» Given entries:
'''

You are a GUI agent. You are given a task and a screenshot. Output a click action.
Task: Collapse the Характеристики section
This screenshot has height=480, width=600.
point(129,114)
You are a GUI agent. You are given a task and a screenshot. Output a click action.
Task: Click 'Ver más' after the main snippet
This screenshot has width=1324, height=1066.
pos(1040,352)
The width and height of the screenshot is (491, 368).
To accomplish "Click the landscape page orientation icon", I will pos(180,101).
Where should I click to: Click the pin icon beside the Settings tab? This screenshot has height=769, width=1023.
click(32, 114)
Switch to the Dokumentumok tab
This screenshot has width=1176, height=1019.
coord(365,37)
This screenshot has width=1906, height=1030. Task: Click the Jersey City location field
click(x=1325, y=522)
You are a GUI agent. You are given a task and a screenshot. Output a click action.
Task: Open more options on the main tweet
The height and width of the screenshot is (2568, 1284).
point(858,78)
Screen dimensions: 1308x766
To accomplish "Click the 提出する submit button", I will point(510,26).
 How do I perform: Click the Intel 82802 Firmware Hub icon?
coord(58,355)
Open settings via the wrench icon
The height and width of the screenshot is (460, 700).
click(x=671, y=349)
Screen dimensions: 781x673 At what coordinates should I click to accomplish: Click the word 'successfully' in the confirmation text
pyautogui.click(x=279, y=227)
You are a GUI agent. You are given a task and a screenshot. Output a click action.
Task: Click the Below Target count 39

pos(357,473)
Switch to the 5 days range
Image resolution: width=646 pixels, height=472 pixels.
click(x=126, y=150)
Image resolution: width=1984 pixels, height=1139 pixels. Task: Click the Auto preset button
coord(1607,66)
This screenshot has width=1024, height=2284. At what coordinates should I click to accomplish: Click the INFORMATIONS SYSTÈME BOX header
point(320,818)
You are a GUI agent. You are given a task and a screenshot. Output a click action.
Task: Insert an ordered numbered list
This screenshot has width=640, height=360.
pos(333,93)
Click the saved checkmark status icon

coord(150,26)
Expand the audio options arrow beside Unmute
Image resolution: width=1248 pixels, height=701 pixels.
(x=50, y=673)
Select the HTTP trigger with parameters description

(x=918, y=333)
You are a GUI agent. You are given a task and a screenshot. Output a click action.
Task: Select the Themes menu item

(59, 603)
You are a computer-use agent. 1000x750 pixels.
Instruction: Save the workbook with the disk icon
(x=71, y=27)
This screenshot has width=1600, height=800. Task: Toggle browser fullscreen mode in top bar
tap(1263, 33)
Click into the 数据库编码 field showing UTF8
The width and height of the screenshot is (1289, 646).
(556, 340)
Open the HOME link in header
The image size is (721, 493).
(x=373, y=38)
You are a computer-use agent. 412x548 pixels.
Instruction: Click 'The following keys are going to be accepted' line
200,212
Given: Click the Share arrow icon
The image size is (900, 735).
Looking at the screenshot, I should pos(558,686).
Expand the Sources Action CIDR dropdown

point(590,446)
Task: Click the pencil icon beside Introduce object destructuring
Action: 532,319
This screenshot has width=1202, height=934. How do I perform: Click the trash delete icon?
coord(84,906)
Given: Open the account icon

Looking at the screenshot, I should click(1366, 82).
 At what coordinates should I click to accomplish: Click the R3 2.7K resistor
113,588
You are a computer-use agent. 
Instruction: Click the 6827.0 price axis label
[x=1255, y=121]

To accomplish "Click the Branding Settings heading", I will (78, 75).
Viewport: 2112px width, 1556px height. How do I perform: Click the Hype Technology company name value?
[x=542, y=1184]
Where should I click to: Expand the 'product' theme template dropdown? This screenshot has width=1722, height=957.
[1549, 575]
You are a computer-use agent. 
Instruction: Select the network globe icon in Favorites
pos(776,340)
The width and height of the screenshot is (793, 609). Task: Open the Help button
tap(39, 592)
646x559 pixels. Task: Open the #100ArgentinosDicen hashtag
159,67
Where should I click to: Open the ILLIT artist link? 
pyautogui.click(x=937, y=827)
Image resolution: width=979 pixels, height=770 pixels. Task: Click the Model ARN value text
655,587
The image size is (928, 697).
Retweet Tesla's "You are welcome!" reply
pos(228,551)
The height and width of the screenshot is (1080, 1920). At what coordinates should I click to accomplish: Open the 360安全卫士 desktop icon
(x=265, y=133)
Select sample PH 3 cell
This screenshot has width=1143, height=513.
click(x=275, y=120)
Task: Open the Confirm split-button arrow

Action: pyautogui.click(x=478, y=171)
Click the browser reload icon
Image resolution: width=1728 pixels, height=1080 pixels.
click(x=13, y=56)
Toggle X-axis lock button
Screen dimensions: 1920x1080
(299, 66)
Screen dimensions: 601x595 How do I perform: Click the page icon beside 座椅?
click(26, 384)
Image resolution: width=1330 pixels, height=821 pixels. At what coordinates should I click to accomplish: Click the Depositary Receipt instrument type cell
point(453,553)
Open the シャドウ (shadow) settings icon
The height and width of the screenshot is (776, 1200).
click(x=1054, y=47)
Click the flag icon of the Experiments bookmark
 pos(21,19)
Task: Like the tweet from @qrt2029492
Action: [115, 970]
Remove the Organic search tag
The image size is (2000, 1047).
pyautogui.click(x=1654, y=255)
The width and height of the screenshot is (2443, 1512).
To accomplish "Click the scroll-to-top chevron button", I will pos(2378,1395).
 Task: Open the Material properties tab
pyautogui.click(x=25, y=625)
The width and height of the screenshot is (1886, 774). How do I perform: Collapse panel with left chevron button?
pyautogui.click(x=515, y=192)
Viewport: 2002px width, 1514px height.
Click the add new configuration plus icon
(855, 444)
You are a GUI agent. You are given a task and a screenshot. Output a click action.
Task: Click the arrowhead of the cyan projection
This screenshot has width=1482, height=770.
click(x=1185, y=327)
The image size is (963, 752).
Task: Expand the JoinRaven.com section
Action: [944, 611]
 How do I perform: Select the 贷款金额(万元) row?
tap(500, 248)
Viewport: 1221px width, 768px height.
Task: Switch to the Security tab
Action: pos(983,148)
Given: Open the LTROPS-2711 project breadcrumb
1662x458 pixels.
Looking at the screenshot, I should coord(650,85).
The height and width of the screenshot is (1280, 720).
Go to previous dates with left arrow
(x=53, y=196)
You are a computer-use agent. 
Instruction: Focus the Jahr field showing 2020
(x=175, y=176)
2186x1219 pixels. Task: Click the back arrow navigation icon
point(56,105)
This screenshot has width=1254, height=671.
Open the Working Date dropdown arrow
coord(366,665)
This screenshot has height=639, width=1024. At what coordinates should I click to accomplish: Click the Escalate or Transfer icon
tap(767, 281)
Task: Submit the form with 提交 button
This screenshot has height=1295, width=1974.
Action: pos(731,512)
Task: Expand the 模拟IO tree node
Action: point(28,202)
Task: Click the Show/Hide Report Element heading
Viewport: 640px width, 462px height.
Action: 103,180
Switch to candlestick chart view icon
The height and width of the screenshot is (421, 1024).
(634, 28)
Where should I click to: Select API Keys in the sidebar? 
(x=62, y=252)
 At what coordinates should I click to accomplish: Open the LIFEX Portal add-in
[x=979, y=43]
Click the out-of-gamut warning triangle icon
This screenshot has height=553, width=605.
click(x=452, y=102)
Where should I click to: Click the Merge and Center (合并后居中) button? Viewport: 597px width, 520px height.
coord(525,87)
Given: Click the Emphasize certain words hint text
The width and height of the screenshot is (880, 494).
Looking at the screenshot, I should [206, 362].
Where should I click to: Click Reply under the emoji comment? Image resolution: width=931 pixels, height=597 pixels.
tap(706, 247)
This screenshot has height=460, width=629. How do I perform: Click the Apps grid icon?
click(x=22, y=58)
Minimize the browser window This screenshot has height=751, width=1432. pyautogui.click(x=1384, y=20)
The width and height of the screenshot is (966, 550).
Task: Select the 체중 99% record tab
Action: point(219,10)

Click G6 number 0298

'''

» Requirements: Convert every line of the items above into a Markdown table with the columns Number and Entry. Number each row in order and leave out blank lines.

» Output for this exercise:
| Number | Entry |
|---|---|
| 1 | You are a GUI agent. You are given a task and a screenshot. Output a click action. |
| 2 | Task: Collapse the Характеристики section |
| 3 | This screenshot has height=480, width=600. |
| 4 | point(129,114) |
| 5 | You are a GUI agent. You are given a task and a screenshot. Output a click action. |
| 6 | Task: Click 'Ver más' after the main snippet |
| 7 | This screenshot has width=1324, height=1066. |
| 8 | pos(1040,352) |
| 9 | The width and height of the screenshot is (491, 368). |
| 10 | To accomplish "Click the landscape page orientation icon", I will pos(180,101). |
| 11 | Where should I click to: Click the pin icon beside the Settings tab? This screenshot has height=769, width=1023. |
| 12 | click(32, 114) |
| 13 | Switch to the Dokumentumok tab |
| 14 | This screenshot has width=1176, height=1019. |
| 15 | coord(365,37) |
| 16 | This screenshot has width=1906, height=1030. Task: Click the Jersey City location field |
| 17 | click(x=1325, y=522) |
| 18 | You are a GUI agent. You are given a task and a screenshot. Output a click action. |
| 19 | Task: Open more options on the main tweet |
| 20 | The height and width of the screenshot is (2568, 1284). |
| 21 | point(858,78) |
| 22 | Screen dimensions: 1308x766 |
| 23 | To accomplish "Click the 提出する submit button", I will point(510,26). |
| 24 |  How do I perform: Click the Intel 82802 Firmware Hub icon? |
| 25 | coord(58,355) |
| 26 | Open settings via the wrench icon |
| 27 | The height and width of the screenshot is (460, 700). |
| 28 | click(x=671, y=349) |
| 29 | Screen dimensions: 781x673 At what coordinates should I click to accomplish: Click the word 'successfully' in the confirmation text |
| 30 | pyautogui.click(x=279, y=227) |
| 31 | You are a GUI agent. You are given a task and a screenshot. Output a click action. |
| 32 | Task: Click the Below Target count 39 |
| 33 | pos(357,473) |
| 34 | Switch to the 5 days range |
| 35 | Image resolution: width=646 pixels, height=472 pixels. |
| 36 | click(x=126, y=150) |
| 37 | Image resolution: width=1984 pixels, height=1139 pixels. Task: Click the Auto preset button |
| 38 | coord(1607,66) |
| 39 | This screenshot has width=1024, height=2284. At what coordinates should I click to accomplish: Click the INFORMATIONS SYSTÈME BOX header |
| 40 | point(320,818) |
| 41 | You are a GUI agent. You are given a task and a screenshot. Output a click action. |
| 42 | Task: Insert an ordered numbered list |
| 43 | This screenshot has width=640, height=360. |
| 44 | pos(333,93) |
| 45 | Click the saved checkmark status icon |
| 46 | coord(150,26) |
| 47 | Expand the audio options arrow beside Unmute |
| 48 | Image resolution: width=1248 pixels, height=701 pixels. |
| 49 | (x=50, y=673) |
| 50 | Select the HTTP trigger with parameters description |
| 51 | (x=918, y=333) |
| 52 | You are a GUI agent. You are given a task and a screenshot. Output a click action. |
| 53 | Task: Select the Themes menu item |
| 54 | (59, 603) |
| 55 | You are a computer-use agent. 1000x750 pixels. |
| 56 | Instruction: Save the workbook with the disk icon |
| 57 | (x=71, y=27) |
| 58 | This screenshot has width=1600, height=800. Task: Toggle browser fullscreen mode in top bar |
| 59 | tap(1263, 33) |
| 60 | Click into the 数据库编码 field showing UTF8 |
| 61 | The width and height of the screenshot is (1289, 646). |
| 62 | (556, 340) |
| 63 | Open the HOME link in header |
| 64 | The image size is (721, 493). |
| 65 | (x=373, y=38) |
| 66 | You are a computer-use agent. 412x548 pixels. |
| 67 | Instruction: Click 'The following keys are going to be accepted' line |
| 68 | 200,212 |
| 69 | Given: Click the Share arrow icon |
| 70 | The image size is (900, 735). |
| 71 | Looking at the screenshot, I should pos(558,686). |
| 72 | Expand the Sources Action CIDR dropdown |
| 73 | point(590,446) |
| 74 | Task: Click the pencil icon beside Introduce object destructuring |
| 75 | Action: 532,319 |
| 76 | This screenshot has width=1202, height=934. How do I perform: Click the trash delete icon? |
| 77 | coord(84,906) |
| 78 | Given: Open the account icon |
| 79 | Looking at the screenshot, I should click(1366, 82). |
| 80 |  At what coordinates should I click to accomplish: Click the R3 2.7K resistor |
| 81 | 113,588 |
| 82 | You are a computer-use agent.  |
| 83 | Instruction: Click the 6827.0 price axis label |
| 84 | [x=1255, y=121] |
| 85 | To accomplish "Click the Branding Settings heading", I will (78, 75). |
| 86 | Viewport: 2112px width, 1556px height. How do I perform: Click the Hype Technology company name value? |
| 87 | [x=542, y=1184] |
| 88 | Where should I click to: Expand the 'product' theme template dropdown? This screenshot has width=1722, height=957. |
| 89 | [1549, 575] |
| 90 | You are a computer-use agent.  |
| 91 | Instruction: Select the network globe icon in Favorites |
| 92 | pos(776,340) |
| 93 | The width and height of the screenshot is (793, 609). Task: Open the Help button |
| 94 | tap(39, 592) |
| 95 | 646x559 pixels. Task: Open the #100ArgentinosDicen hashtag |
| 96 | 159,67 |
| 97 | Where should I click to: Open the ILLIT artist link?  |
| 98 | pyautogui.click(x=937, y=827) |
| 99 | Image resolution: width=979 pixels, height=770 pixels. Task: Click the Model ARN value text |
| 100 | 655,587 |
| 101 | The image size is (928, 697). |
| 102 | Retweet Tesla's "You are welcome!" reply |
| 103 | pos(228,551) |
| 104 | The height and width of the screenshot is (1080, 1920). At what coordinates should I click to accomplish: Open the 360安全卫士 desktop icon |
| 105 | (x=265, y=133) |
| 106 | Select sample PH 3 cell |
| 107 | This screenshot has width=1143, height=513. |
| 108 | click(x=275, y=120) |
| 109 | Task: Open the Confirm split-button arrow |
| 110 | Action: pyautogui.click(x=478, y=171) |
| 111 | Click the browser reload icon |
| 112 | Image resolution: width=1728 pixels, height=1080 pixels. |
| 113 | click(x=13, y=56) |
| 114 | Toggle X-axis lock button |
| 115 | Screen dimensions: 1920x1080 |
| 116 | (299, 66) |
| 117 | Screen dimensions: 601x595 How do I perform: Click the page icon beside 座椅? |
| 118 | click(26, 384) |
| 119 | Image resolution: width=1330 pixels, height=821 pixels. At what coordinates should I click to accomplish: Click the Depositary Receipt instrument type cell |
| 120 | point(453,553) |
| 121 | Open the シャドウ (shadow) settings icon |
| 122 | The height and width of the screenshot is (776, 1200). |
| 123 | click(x=1054, y=47) |
| 124 | Click the flag icon of the Experiments bookmark |
| 125 |  pos(21,19) |
| 126 | Task: Like the tweet from @qrt2029492 |
| 127 | Action: [115, 970] |
| 128 | Remove the Organic search tag |
| 129 | The image size is (2000, 1047). |
| 130 | pyautogui.click(x=1654, y=255) |
| 131 | The width and height of the screenshot is (2443, 1512). |
| 132 | To accomplish "Click the scroll-to-top chevron button", I will pos(2378,1395). |
| 133 |  Task: Open the Material properties tab |
| 134 | pyautogui.click(x=25, y=625) |
| 135 | The width and height of the screenshot is (1886, 774). How do I perform: Collapse panel with left chevron button? |
| 136 | pyautogui.click(x=515, y=192) |
| 137 | Viewport: 2002px width, 1514px height. |
| 138 | Click the add new configuration plus icon |
| 139 | (855, 444) |
| 140 | You are a GUI agent. You are given a task and a screenshot. Output a click action. |
| 141 | Task: Click the arrowhead of the cyan projection |
| 142 | This screenshot has width=1482, height=770. |
| 143 | click(x=1185, y=327) |
| 144 | The image size is (963, 752). |
| 145 | Task: Expand the JoinRaven.com section |
| 146 | Action: [944, 611] |
| 147 |  How do I perform: Select the 贷款金额(万元) row? |
| 148 | tap(500, 248) |
| 149 | Viewport: 1221px width, 768px height. |
| 150 | Task: Switch to the Security tab |
| 151 | Action: pos(983,148) |
| 152 | Given: Open the LTROPS-2711 project breadcrumb |
| 153 | 1662x458 pixels. |
| 154 | Looking at the screenshot, I should coord(650,85). |
| 155 | The height and width of the screenshot is (1280, 720). |
| 156 | Go to previous dates with left arrow |
| 157 | (x=53, y=196) |
| 158 | You are a computer-use agent.  |
| 159 | Instruction: Focus the Jahr field showing 2020 |
| 160 | (x=175, y=176) |
| 161 | 2186x1219 pixels. Task: Click the back arrow navigation icon |
| 162 | point(56,105) |
| 163 | This screenshot has width=1254, height=671. |
| 164 | Open the Working Date dropdown arrow |
| 165 | coord(366,665) |
| 166 | This screenshot has height=639, width=1024. At what coordinates should I click to accomplish: Click the Escalate or Transfer icon |
| 167 | tap(767, 281) |
| 168 | Task: Submit the form with 提交 button |
| 169 | This screenshot has height=1295, width=1974. |
| 170 | Action: pos(731,512) |
| 171 | Task: Expand the 模拟IO tree node |
| 172 | Action: point(28,202) |
| 173 | Task: Click the Show/Hide Report Element heading |
| 174 | Viewport: 640px width, 462px height. |
| 175 | Action: 103,180 |
| 176 | Switch to candlestick chart view icon |
| 177 | The height and width of the screenshot is (421, 1024). |
| 178 | (634, 28) |
| 179 | Where should I click to: Select API Keys in the sidebar?  |
| 180 | (x=62, y=252) |
| 181 |  At what coordinates should I click to accomplish: Open the LIFEX Portal add-in |
| 182 | [x=979, y=43] |
| 183 | Click the out-of-gamut warning triangle icon |
| 184 | This screenshot has height=553, width=605. |
| 185 | click(x=452, y=102) |
| 186 | Where should I click to: Click the Merge and Center (合并后居中) button? Viewport: 597px width, 520px height. |
| 187 | coord(525,87) |
| 188 | Given: Click the Emphasize certain words hint text |
| 189 | The width and height of the screenshot is (880, 494). |
| 190 | Looking at the screenshot, I should [206, 362]. |
| 191 | Where should I click to: Click Reply under the emoji comment? Image resolution: width=931 pixels, height=597 pixels. |
| 192 | tap(706, 247) |
| 193 | This screenshot has height=460, width=629. How do I perform: Click the Apps grid icon? |
| 194 | click(x=22, y=58) |
| 195 | Minimize the browser window This screenshot has height=751, width=1432. pyautogui.click(x=1384, y=20) |
| 196 | The width and height of the screenshot is (966, 550). |
| 197 | Task: Select the 체중 99% record tab |
| 198 | Action: point(219,10) |
| 199 | Click G6 number 0298 |